◆ ENTRIES SUPPLIED ◆
++++++++++++++++++++

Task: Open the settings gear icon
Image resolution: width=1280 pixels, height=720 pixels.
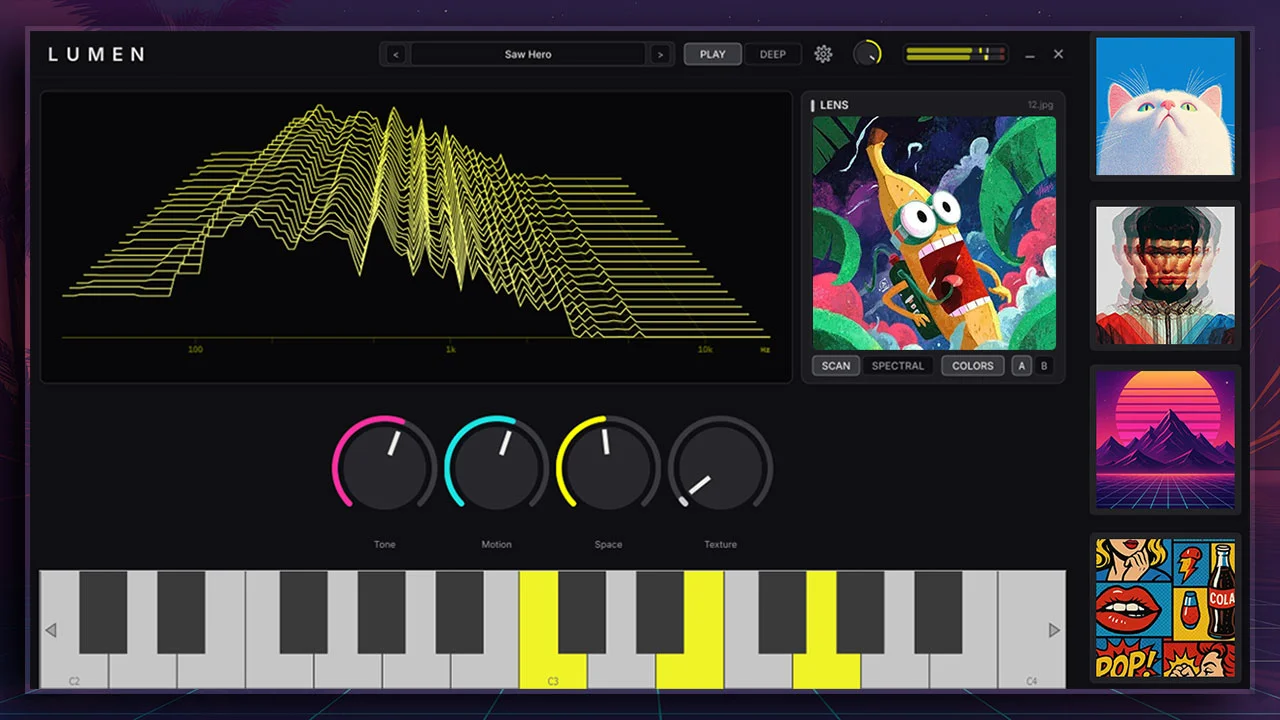Action: [823, 54]
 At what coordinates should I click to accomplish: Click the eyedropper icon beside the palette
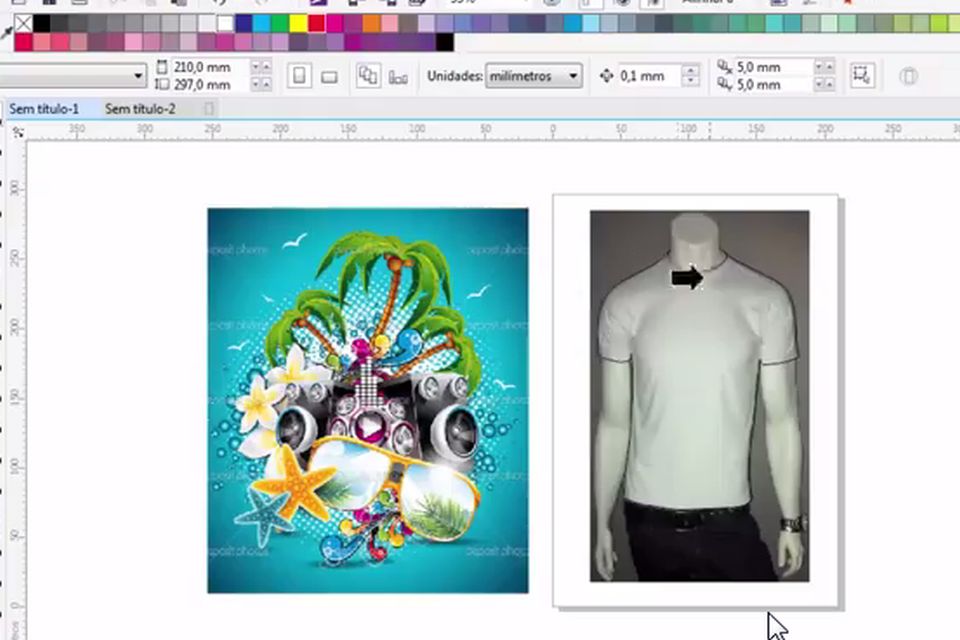(x=7, y=34)
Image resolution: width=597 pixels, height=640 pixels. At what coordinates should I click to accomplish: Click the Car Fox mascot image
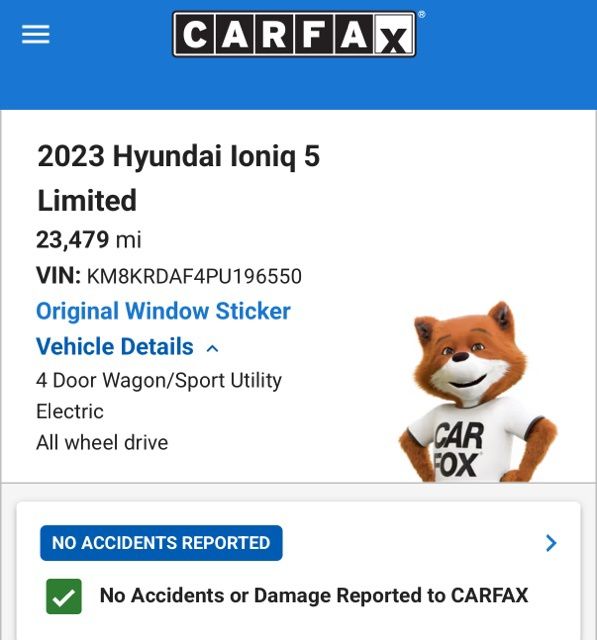[x=478, y=392]
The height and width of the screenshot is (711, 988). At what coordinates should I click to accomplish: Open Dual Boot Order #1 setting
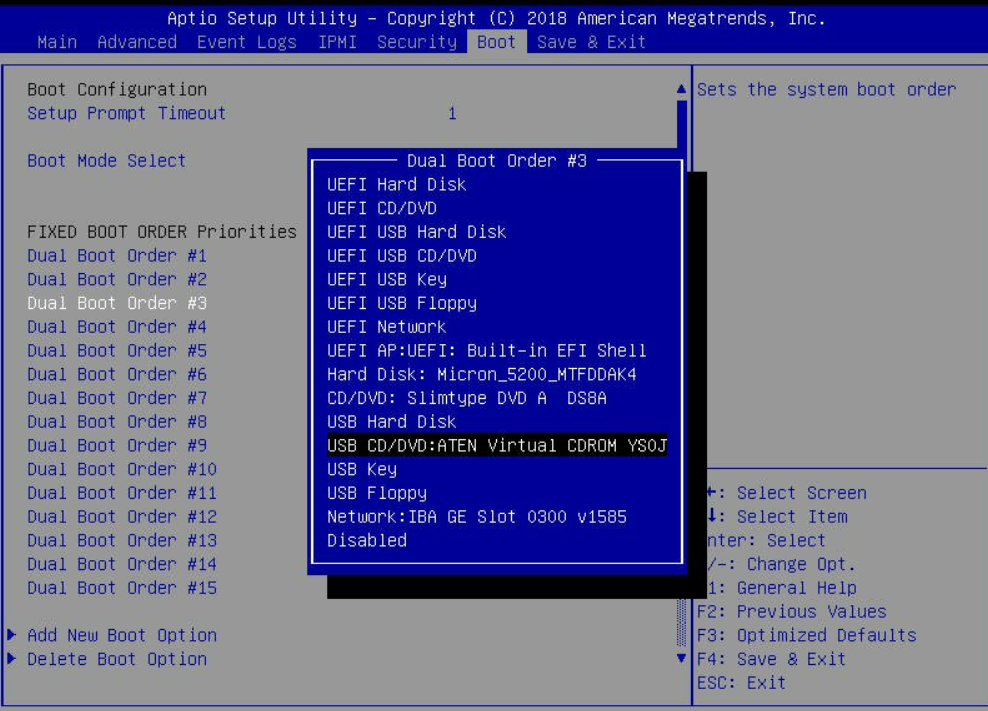(x=116, y=255)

++++++++++++++++++++

All of the lines above should be copied exactly, apart from the pictures.

Task: Open the settings gear icon
Image resolution: width=1280 pixels, height=720 pixels.
Action: [823, 54]
 At what coordinates should I click to accomplish: Click the eyedropper icon beside the palette
(x=7, y=34)
Image resolution: width=597 pixels, height=640 pixels. At what coordinates should I click to accomplish: Click the Car Fox mascot image
[x=478, y=392]
The height and width of the screenshot is (711, 988). At what coordinates should I click to accomplish: Open Dual Boot Order #1 setting
(x=116, y=255)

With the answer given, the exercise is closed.